Calculus second derivative test and inflection points?

The second derivative test is a way to determine whether a critical value (found from first derivative equals zero) is a local maximum, local minimum or point of inflection.

If dy/dx = 0 and d2y/dx2 > 0 then the point is a local minimum.

If dy/dx = 0 and d2y/dx2 < 0 then the point is a local maximum.

If dy/dx is NOT 0 and d2y/dx2 = 0 then it is a point of inflection.

The difficult case is dy/dx = 0 and d2y/dx2 = 0. This is USUALLY a horizontal point of inflection but there are rare exceptions when it can be a local maximum or local minimum, e.g. y = x^4 at the origin.
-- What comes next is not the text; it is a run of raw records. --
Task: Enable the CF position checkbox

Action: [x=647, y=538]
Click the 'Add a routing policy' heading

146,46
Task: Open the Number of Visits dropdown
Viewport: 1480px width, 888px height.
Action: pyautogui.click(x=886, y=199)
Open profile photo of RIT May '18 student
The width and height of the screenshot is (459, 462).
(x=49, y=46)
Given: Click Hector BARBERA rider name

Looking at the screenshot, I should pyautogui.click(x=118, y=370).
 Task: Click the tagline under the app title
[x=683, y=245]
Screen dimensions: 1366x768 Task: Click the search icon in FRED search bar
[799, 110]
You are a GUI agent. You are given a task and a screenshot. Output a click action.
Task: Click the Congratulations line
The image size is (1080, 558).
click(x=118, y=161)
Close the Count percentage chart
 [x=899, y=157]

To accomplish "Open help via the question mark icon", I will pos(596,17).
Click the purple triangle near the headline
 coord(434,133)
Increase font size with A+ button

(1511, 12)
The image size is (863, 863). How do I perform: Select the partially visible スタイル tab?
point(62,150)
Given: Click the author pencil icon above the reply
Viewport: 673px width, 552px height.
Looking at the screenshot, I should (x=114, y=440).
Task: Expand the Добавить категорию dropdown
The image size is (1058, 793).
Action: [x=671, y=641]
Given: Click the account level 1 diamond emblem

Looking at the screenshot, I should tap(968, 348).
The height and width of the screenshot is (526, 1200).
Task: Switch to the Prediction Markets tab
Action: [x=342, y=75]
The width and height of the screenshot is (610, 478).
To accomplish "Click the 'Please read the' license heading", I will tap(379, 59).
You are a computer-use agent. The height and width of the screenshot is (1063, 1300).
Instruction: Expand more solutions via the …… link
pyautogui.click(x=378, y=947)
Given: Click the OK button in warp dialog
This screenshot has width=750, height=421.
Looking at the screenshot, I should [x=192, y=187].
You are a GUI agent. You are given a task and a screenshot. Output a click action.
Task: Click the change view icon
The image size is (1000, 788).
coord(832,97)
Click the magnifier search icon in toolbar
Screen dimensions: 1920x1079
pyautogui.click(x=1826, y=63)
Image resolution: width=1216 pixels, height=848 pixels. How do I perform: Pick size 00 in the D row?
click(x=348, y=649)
x^2-2x-3 on the grounds which you hit upon the spinoff of f(x) shall we take out what does not have an x x^2 - 2x now you incredibly basically diverse the skill to the front and then minus the skill by way of a million so it would be 2x^a million - 2 this is the 1st spinoff. then you definately basically repeat the technique for the 2nd spinoff. 2 may be the 2nd spinoff on the grounds that a million situations 2 = 2 and x^a million - a million = x^0 and -2 has no x so which you eliminate it. ---- x^3 - 3x + a million x^3 - 3x 3x^2 - 3 <<< this is the 1st spinoff 2nd spinoff may be 6x on the grounds which you multiply 2 situations the front this is 3.